Task brief: According to the review of 'WHAT A BEAUTIFUL GOD' below, who wrote the music for the project?

We do not know for sure if the project signed by C. J. Miles was inspired by the recent social and political context, but certainly, the message it conveys comes as a kind of oasis of tranquillity in the midst of an extremely turbulent period. ‘WHAT A BEAUTIFUL GOD‘ is not, however, what we might call a conventional animation, despite the visual effects signed by Anikmhamud. Rather, it has the appearance of a motivational video structured around a few quotations taken from the Holy Bible or belonging to several personalities devoted to the Christian religion. In addition, the music signed by Clayton Bruce Willis becomes a kind of backbone of the whole project that not only supports the slow transition of the sequences but also creates a peaceful reverie-like atmosphere, urging the viewer to a moment of contemplation.

 

The result is not spectacular, nor does it aim to be like that. This is because the director consciously avoids the mechanisms of the cinematic language per se, without exposing ideas or emotions through a concrete narrative. We do not dive into a fictional experience, and we do not interact with a character who leads us throughout the story. In fact, the project seems more like a therapeutic act for the director, an impulse to reconsider Christian values ​​at a time when spirituality is facing a severe crisis. Obviously, such a goal has its followers and opponents, and each viewer is invited to judge the product, depending not only on their expectations and tastes but also on their own religious beliefs. At the same time, the simplicity of the project can be seen both as a quality by those who are looking for a disconnecting experience and as a defect that imposes a certain monotony on the whole product. But what some of us would call structural risks, for C. J. Miles these become rather secondary issues. In other words, ‘WHAT A BEAUTIFUL GOD’ is a project designed especially for those who have a predetermined affinity with the message displayed, which, far from astonishing, impressing or shocking the spectator through its “originality”, offers to the one who has “eyes to see and ears to hear” a moment of calmness in the middle of a world invaded by noise.

Extracted data:

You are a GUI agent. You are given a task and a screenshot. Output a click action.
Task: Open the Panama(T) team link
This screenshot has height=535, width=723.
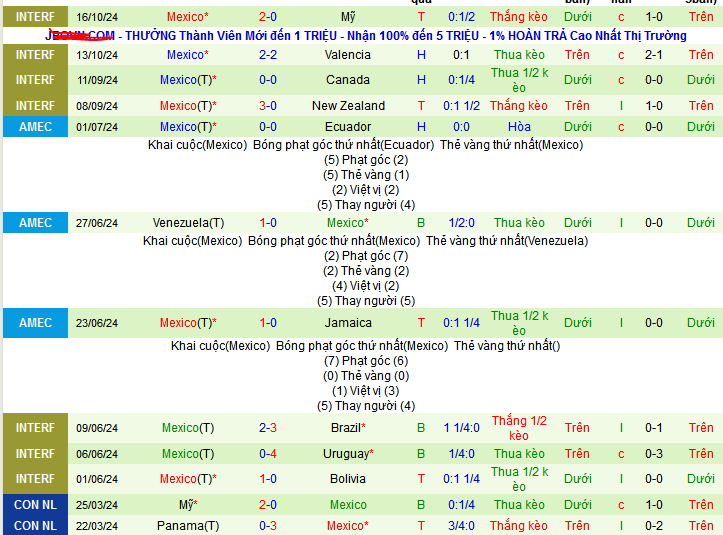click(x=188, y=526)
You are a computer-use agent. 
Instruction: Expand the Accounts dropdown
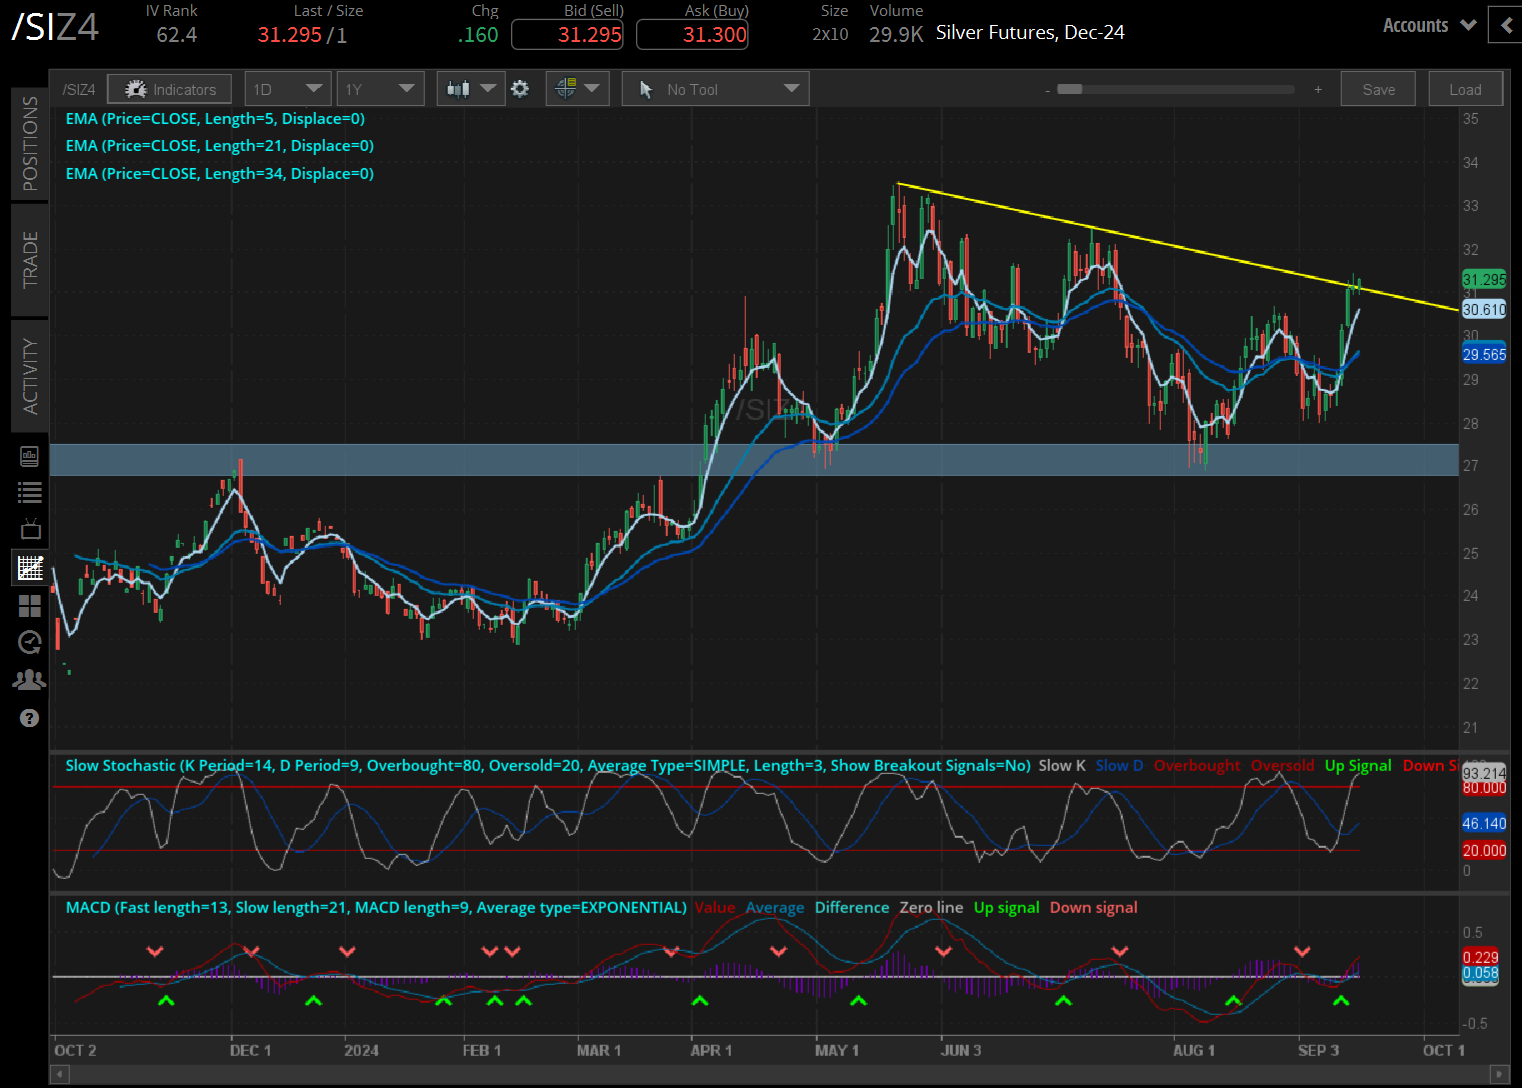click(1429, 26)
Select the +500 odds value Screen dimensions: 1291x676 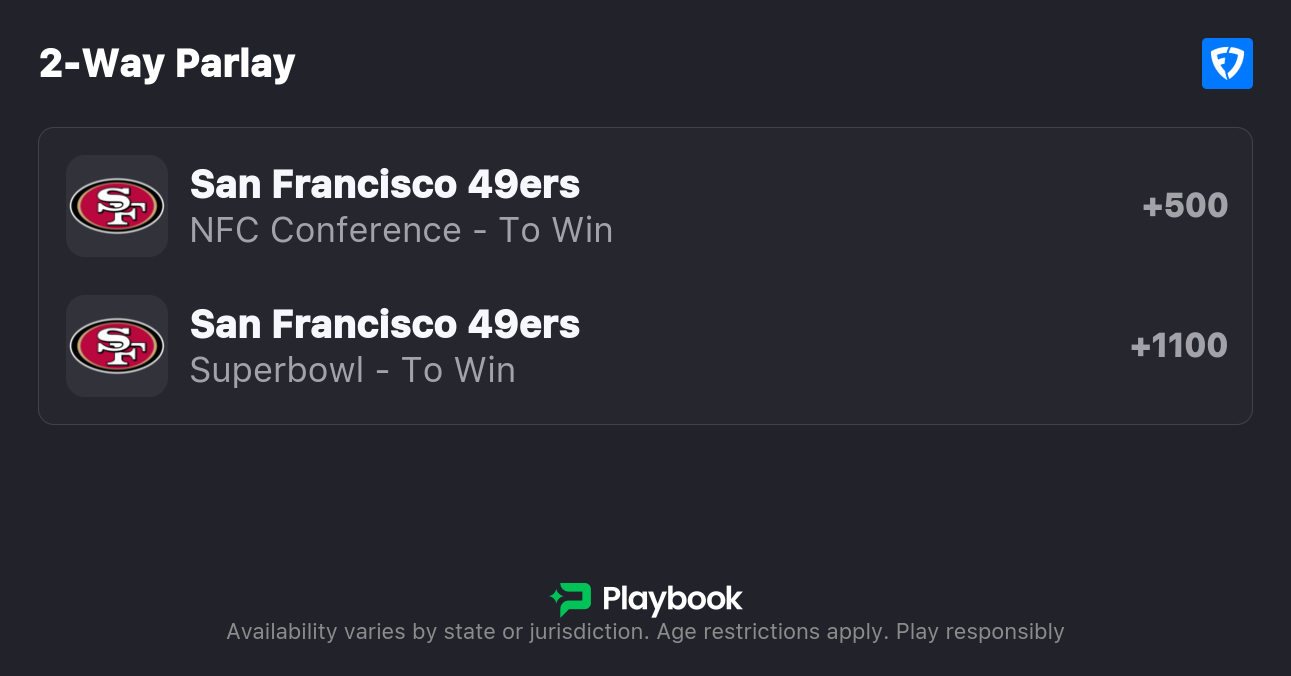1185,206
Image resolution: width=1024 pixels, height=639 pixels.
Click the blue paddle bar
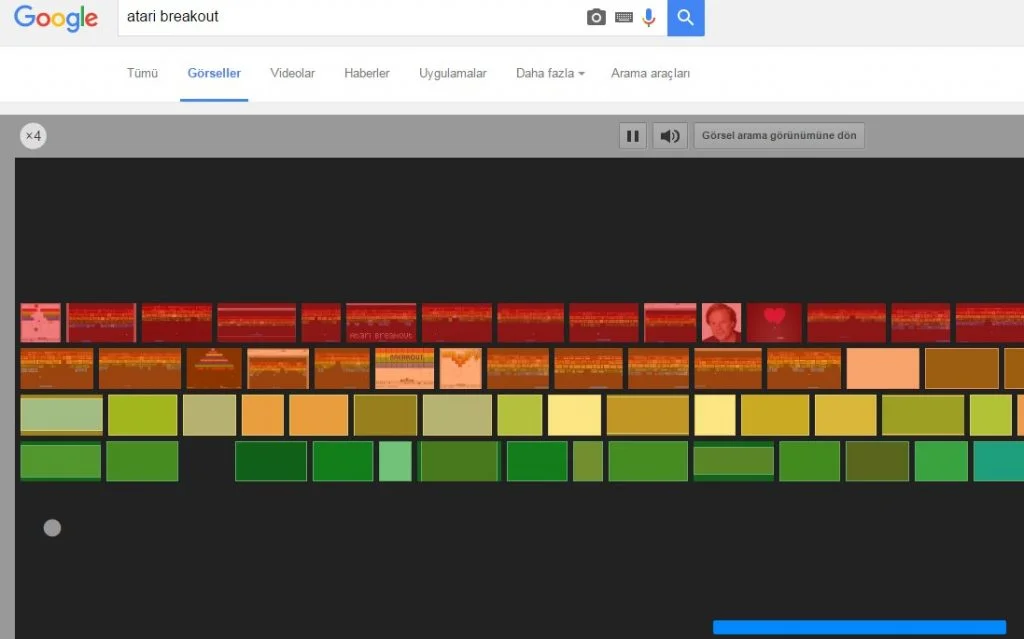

Task solution: Clayton Bruce Willis